(Authors Note: My New Years resolution is to try and keep my tutorials a bit shorter. I’ve started off quite well,if I say so myself, but I feel I must warn you: My New Year resolutions usually last approximately 3.7 days, so please don’t get your hope’s up, too high…)
Many times, those of us who partake in a bit of the genealogy will find that we acquire new relatives on a somewhat regular basis. We also, if we’re lucky, find that these new cousins have photographs of family members that we don’t have and they are, if we’re even luckier, willing to share.
Sometimes, however, the photographs are actually in frames, hanging on walls. While keeping originals of old photos in frames hanging on walls is up there on the top ten list of worse things to do with your old photos, it would rank even higher on the list to take them out of their original frames, so about the only thing to do is to take a picture of the picture.
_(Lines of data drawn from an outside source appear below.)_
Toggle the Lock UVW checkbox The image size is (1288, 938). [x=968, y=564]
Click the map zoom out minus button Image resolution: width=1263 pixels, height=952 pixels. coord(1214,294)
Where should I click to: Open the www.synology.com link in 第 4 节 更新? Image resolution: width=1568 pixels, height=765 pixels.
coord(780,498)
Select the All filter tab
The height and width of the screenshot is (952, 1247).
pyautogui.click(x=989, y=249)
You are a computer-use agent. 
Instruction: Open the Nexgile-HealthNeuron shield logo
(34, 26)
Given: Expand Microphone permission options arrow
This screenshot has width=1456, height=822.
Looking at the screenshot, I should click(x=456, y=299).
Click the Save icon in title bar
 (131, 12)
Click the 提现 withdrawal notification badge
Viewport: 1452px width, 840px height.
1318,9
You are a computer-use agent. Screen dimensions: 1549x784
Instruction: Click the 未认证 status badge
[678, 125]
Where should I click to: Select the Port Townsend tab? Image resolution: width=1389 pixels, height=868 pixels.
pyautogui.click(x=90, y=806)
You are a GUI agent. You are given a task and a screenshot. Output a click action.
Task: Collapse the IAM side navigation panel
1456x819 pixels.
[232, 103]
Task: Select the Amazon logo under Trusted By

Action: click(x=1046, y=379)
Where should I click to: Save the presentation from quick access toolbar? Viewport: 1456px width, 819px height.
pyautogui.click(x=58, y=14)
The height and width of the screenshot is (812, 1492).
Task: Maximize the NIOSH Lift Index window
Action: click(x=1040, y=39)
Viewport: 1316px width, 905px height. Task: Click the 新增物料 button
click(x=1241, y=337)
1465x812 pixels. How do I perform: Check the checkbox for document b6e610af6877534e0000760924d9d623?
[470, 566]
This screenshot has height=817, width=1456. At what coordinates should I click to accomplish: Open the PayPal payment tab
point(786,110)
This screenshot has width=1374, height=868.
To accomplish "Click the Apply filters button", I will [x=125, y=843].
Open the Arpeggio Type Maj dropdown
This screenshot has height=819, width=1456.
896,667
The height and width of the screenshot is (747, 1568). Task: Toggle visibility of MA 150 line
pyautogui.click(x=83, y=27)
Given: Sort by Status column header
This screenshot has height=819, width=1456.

Now, unless it’s done the right way, right camera, right lighting, right filters, different shots taken at different angles to combine into one… a photographer who knows what they’re doing wouldn’t be remiss, here, you’re probably going to have a bit of a problem with things like perspective and glass glare. So how do we go about fixing these little problems when they occur? As with anything in Photoshop, there are a multitude of ways to fix any one problem. Here’s just one:
Problem #1: Taking The Perspective Out
Begin by duplicating your background layer. Go to Edit > Transform and choose Warp. Now use your mouse in the warp area to line the outside of the frame of with the edge of the document.
Align all four sides of the frame with the edges of the document and hit enter. With that layer still active, select the rectangular selection tool. Select the area inside the frame and the mat if there’s one present.
Go to Select > Inverse. Hit delete or Ctrl+X to delete.
Go to Edit > Transform. Keeping a finger on the shift key to keep the proper perspective ratio, transform the selection to fit the document size as best as you can.
Now your photo is properly aligned and in perspective and ready for the rest of the restoration process!